WORK REQUEST: Output exactly the lines below, starting with the line that has "Gears of War (111, 724)" and going on through the line that has "FPS (153, 298)", both included, and no other lines.

[DATA FOR THE TASK — start]

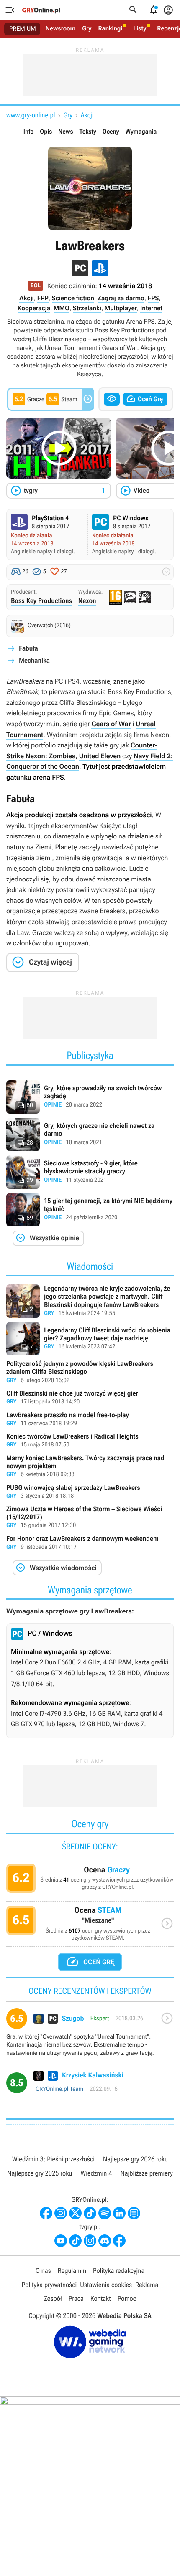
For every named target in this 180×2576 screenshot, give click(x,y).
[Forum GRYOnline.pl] (134, 2213)
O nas (43, 2271)
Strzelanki (87, 308)
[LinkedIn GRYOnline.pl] (119, 2213)
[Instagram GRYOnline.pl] (60, 2213)
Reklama (146, 2285)
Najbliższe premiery (146, 2173)
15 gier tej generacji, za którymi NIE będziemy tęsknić (90, 1209)
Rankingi (110, 28)
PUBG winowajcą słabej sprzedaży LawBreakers (90, 1492)
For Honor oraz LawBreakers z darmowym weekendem (90, 1543)
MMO (61, 308)
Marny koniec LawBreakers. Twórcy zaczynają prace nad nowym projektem (90, 1466)
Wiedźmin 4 (96, 2173)
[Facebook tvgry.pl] (119, 2240)
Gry (86, 28)
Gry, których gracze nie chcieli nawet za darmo (90, 1134)
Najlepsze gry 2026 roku (135, 2159)
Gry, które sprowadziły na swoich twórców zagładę (90, 1097)
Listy (139, 28)
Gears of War (111, 724)
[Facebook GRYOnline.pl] (46, 2213)
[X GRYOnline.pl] (75, 2213)
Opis (46, 131)
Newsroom (60, 28)
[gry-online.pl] (41, 10)
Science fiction (73, 298)
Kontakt (100, 2298)
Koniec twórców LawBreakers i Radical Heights (90, 1441)
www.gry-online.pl (30, 115)
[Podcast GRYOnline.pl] (104, 2213)
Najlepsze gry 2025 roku (39, 2173)
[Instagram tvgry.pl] (90, 2240)
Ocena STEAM (90, 1926)
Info (28, 131)
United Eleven (100, 756)
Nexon (87, 601)
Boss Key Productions (41, 601)
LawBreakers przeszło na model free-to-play (90, 1420)
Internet (151, 308)
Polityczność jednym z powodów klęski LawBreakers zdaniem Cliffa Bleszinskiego (90, 1372)
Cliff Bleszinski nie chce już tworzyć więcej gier (90, 1398)
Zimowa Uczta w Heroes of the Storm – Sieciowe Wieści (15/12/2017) (90, 1517)
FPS (153, 298)
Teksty (87, 131)
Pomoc (127, 2298)
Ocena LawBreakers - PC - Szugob (90, 2036)
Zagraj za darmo (121, 298)
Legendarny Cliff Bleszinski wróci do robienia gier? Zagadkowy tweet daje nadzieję (90, 1338)
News (65, 131)
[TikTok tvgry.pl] (75, 2240)
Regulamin (72, 2271)
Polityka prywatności (49, 2285)
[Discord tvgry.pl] (104, 2240)
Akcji (87, 115)
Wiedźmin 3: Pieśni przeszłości (53, 2159)
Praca (76, 2298)
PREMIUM (22, 29)
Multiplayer (121, 308)
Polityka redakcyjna (118, 2271)
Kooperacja (34, 308)
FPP (43, 298)
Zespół (53, 2298)
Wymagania (141, 131)
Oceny (111, 131)
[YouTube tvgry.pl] (60, 2240)
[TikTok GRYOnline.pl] (90, 2213)
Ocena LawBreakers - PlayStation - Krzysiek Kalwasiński (90, 2086)
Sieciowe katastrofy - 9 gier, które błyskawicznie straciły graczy (90, 1172)
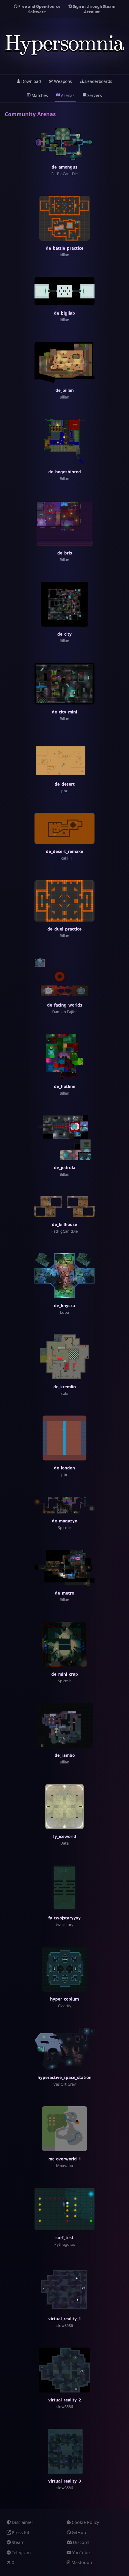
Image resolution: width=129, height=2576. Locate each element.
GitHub (79, 2532)
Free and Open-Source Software (39, 9)
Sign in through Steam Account (94, 9)
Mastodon (81, 2562)
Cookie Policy (85, 2522)
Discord (81, 2542)
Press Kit (20, 2532)
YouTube (81, 2552)
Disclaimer (22, 2522)
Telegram (21, 2552)
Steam (18, 2542)
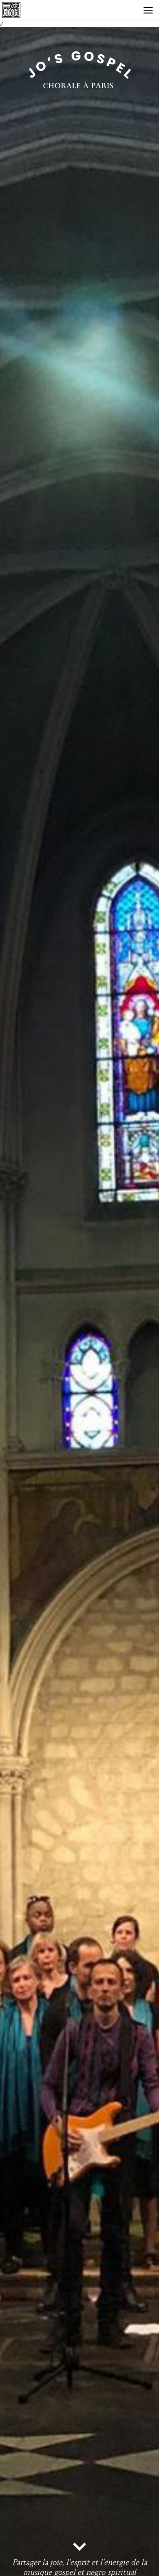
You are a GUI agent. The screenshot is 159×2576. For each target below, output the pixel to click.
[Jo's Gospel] (14, 10)
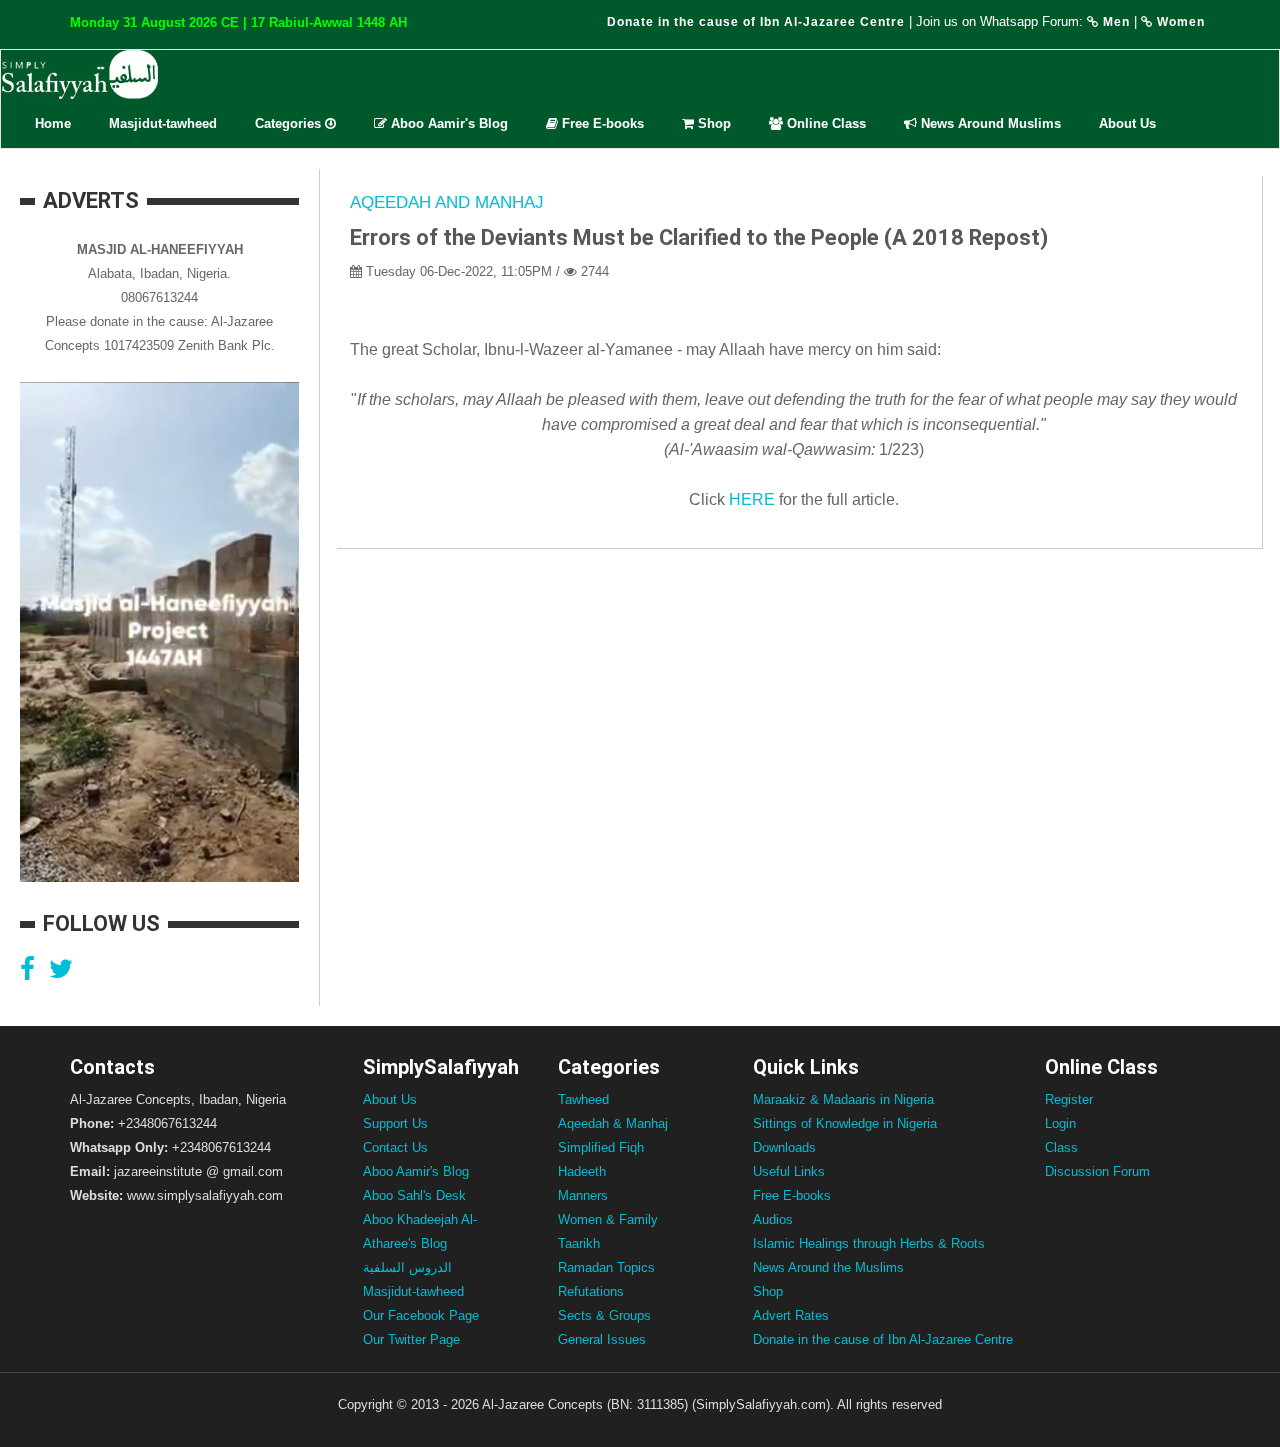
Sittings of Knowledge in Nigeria (845, 1123)
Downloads (784, 1147)
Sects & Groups (604, 1315)
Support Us (395, 1123)
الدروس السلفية (407, 1267)
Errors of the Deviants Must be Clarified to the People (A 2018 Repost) (699, 237)
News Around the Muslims (828, 1267)
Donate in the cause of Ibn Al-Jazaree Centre (756, 22)
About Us (1127, 123)
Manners (583, 1195)
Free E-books (601, 123)
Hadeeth (582, 1171)
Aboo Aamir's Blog (447, 123)
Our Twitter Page (411, 1339)
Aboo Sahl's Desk (414, 1195)
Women (1179, 22)
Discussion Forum (1097, 1171)
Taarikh (579, 1243)
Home (53, 123)
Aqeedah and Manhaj (447, 202)
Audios (773, 1219)
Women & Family (608, 1219)
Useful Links (789, 1171)
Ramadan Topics (606, 1267)
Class (1061, 1147)
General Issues (602, 1339)
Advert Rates (791, 1315)
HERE (752, 499)
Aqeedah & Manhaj (613, 1123)
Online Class (824, 123)
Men (1114, 22)
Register (1069, 1099)
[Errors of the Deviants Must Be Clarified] (777, 499)
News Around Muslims (989, 123)
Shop (712, 123)
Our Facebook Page (421, 1315)
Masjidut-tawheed (163, 123)
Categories (290, 123)
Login (1060, 1123)
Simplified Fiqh (601, 1147)
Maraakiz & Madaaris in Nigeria (843, 1099)
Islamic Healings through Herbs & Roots (869, 1243)
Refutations (591, 1291)
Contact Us (395, 1147)
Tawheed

[DATA FOR THE TASK — finish]

ANSWER BELOW:
Gears of War (111, 724)
[Facebook GRYOnline.pl] (46, 2213)
[X GRYOnline.pl] (75, 2213)
Opis (46, 131)
Newsroom (60, 28)
[gry-online.pl] (41, 10)
Science fiction (73, 298)
Kontakt (100, 2298)
Koniec twórców LawBreakers i Radical Heights (90, 1441)
www.gry-online.pl (30, 115)
[Podcast GRYOnline.pl] (104, 2213)
Najlepsze gry 2025 roku (39, 2173)
[Instagram tvgry.pl] (90, 2240)
Ocena STEAM (90, 1926)
Info (28, 131)
United Eleven (100, 756)
Nexon (87, 601)
Boss Key Productions (41, 601)
LawBreakers przeszło na model free-to-play (90, 1420)
Internet (151, 308)
Polityczność jednym z powodów klęski LawBreakers zdaniem Cliffa Bleszinskiego (90, 1372)
Cliff Bleszinski nie chce już tworzyć więcej gier (90, 1398)
Zimowa Uczta w Heroes of the Storm – Sieciowe Wieści (15/12/2017) (90, 1517)
FPS (153, 298)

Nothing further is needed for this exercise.